The 25-year (1991–2015) average of MJJA mean precipitation (mm/day) (a–j) over the TP based on the CMFD observation (a), and biases of the RCMs (b–i) and multi-model ensemble mean (j)
The spatial distribution of standard deviation (mm/day) of MJJA precipitation (a–j) over the TP based on the CMFD observation (a), and biases of the RCMs (b-i) and multi-model ensemble mean (j)
Figure 4 shows the spatial distribution of correlation coefficients (Fig. 4a1–i1) and RMSEs (Fig. 4a2–i2) of MJJA precipitation between RCM simulations and the CMFD during 1991–2015. The correlation coefficient measures whether the model can realistically simulate the inter-annual variation of MJJA precipitation at each grid point. All RCMs have low correlation over the northern TP, as well as around the Yarlung Zangbo Grand Canyon area. The RegCM4 and WRF-JAMSTEC simulate the inter-annual variation of MJJA precipitation poorly over most TP, and the RegCM4 models have relatively larger RMSEs, especially along the southeastern TP. The WRF simulations from the SYSU, YSU, and UMD reproduce the inter-annual variation of MJJA precipitation with higher correlations but also larger RMSEs over the southeastern TP, where precipitation maxima are located.
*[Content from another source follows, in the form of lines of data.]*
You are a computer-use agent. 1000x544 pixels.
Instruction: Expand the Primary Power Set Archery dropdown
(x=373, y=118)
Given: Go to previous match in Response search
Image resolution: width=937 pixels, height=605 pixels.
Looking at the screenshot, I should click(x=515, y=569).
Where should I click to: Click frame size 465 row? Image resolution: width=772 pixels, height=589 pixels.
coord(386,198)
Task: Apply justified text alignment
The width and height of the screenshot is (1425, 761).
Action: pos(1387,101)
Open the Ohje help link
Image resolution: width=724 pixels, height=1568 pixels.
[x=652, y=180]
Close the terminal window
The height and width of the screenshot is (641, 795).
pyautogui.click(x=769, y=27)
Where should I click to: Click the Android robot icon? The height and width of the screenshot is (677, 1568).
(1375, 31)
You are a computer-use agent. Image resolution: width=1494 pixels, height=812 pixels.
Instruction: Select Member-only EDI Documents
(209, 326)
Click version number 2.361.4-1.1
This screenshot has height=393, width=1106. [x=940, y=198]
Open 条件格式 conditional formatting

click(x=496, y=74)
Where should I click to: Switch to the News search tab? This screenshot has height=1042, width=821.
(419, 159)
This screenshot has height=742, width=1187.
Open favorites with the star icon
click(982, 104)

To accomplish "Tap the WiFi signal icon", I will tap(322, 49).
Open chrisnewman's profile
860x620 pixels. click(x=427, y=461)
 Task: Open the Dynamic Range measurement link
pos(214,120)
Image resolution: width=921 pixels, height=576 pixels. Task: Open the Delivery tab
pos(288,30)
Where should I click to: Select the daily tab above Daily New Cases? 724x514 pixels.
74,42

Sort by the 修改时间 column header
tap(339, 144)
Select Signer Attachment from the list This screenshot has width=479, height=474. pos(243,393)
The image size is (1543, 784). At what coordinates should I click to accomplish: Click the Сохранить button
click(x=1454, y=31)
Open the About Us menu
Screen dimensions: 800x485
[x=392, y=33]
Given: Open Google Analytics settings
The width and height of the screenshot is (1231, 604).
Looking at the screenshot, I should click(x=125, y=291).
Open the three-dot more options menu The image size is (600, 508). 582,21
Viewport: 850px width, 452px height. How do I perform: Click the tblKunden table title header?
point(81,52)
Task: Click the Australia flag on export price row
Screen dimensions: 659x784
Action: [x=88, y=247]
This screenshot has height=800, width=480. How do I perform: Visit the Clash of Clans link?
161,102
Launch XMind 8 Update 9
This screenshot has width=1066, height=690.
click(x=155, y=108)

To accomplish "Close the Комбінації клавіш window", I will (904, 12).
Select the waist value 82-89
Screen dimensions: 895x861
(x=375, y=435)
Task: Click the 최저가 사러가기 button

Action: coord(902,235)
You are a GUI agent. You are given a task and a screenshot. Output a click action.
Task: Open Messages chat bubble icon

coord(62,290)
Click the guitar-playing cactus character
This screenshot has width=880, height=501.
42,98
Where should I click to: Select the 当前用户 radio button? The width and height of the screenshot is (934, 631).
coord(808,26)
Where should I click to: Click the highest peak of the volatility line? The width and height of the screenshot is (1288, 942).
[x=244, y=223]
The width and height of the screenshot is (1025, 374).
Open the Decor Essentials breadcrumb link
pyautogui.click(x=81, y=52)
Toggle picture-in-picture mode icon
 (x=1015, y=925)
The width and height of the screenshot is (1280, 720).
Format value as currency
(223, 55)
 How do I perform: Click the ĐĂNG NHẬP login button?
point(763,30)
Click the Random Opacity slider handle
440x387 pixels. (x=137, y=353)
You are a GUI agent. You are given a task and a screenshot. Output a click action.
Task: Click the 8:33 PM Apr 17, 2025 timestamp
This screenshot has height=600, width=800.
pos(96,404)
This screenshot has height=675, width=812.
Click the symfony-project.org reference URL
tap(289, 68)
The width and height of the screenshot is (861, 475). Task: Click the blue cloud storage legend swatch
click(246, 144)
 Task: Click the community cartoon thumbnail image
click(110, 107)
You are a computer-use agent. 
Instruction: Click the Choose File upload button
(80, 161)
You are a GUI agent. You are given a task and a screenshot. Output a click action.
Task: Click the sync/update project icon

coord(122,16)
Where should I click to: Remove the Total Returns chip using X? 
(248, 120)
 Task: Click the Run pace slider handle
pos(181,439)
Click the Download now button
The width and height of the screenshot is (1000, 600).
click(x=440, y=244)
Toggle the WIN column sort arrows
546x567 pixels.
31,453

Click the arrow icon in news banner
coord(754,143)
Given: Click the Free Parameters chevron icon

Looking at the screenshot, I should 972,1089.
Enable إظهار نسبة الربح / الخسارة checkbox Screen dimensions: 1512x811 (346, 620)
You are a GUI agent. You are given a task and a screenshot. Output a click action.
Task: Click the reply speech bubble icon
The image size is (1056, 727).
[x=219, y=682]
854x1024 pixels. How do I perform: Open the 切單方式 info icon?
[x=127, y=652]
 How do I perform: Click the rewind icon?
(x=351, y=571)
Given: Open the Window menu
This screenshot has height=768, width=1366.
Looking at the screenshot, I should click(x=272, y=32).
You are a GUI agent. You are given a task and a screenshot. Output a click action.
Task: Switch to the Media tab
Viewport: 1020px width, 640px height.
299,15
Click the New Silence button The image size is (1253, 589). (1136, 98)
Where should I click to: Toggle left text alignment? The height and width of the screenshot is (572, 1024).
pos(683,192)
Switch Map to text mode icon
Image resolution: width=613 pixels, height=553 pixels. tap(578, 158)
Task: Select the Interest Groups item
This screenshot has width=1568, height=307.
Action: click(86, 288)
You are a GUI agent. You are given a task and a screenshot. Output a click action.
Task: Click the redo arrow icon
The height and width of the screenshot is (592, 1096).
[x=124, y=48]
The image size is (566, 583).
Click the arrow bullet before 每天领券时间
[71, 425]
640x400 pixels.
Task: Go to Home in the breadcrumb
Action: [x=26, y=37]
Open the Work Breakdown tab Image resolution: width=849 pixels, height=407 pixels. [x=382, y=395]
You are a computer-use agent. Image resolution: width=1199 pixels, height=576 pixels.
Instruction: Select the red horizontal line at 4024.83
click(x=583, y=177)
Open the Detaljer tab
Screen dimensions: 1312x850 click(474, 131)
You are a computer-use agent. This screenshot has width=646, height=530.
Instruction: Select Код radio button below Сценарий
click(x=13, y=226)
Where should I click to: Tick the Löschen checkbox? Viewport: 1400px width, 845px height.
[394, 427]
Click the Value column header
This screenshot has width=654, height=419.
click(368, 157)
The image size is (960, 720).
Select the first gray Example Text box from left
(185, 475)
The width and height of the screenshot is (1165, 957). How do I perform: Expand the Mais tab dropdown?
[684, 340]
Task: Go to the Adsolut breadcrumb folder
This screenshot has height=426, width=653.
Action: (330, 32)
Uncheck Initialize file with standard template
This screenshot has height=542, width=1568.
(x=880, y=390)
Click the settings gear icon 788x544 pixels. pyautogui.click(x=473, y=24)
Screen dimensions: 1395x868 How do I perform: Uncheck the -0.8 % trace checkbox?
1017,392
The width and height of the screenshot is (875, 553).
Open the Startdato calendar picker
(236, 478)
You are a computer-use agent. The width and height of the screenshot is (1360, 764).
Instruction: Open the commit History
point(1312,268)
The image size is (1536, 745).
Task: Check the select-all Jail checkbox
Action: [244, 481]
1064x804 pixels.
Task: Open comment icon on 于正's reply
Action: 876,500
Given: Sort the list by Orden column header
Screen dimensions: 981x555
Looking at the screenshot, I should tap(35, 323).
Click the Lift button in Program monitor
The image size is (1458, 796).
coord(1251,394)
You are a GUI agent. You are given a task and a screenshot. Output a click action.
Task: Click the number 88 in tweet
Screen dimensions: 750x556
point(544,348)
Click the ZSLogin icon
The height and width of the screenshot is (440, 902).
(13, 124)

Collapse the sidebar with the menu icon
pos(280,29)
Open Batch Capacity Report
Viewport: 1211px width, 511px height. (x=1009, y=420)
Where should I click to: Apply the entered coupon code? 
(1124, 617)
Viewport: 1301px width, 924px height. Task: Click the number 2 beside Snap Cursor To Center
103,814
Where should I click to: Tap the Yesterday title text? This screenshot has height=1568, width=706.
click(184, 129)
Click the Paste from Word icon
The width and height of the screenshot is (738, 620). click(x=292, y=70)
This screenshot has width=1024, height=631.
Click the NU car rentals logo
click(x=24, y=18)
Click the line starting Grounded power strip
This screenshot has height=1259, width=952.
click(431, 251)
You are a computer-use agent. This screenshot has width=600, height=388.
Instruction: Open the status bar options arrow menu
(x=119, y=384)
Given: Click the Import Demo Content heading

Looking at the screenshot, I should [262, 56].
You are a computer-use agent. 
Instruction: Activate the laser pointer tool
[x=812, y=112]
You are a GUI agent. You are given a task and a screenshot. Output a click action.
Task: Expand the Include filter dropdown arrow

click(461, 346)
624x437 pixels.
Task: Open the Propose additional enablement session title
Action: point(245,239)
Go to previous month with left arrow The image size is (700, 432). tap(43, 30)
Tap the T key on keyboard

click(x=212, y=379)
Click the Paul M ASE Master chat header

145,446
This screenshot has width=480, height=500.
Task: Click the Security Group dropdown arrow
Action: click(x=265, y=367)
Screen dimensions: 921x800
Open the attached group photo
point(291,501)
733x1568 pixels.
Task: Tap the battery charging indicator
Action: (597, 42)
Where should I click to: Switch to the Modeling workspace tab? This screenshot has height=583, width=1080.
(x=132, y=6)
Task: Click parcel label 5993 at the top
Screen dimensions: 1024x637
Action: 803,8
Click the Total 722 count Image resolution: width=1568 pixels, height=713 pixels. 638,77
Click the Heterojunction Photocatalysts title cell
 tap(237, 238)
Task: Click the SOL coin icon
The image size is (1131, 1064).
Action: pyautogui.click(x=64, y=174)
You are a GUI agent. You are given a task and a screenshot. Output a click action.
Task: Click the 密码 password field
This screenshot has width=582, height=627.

WRF-JAMSTEC and WRF-ITP&THU both show smaller RMSEs, while higher correlations exist in WRF-ITP&THU and lower correlations exist in WRF-JAMSTEC. Compared to individual RCM performance, the multi-model ensemble mean can better reproduce the observed inter-annual variation of observed MJJA precipitation; its magnitude is also closer to the observations with smaller RMSEs than most models.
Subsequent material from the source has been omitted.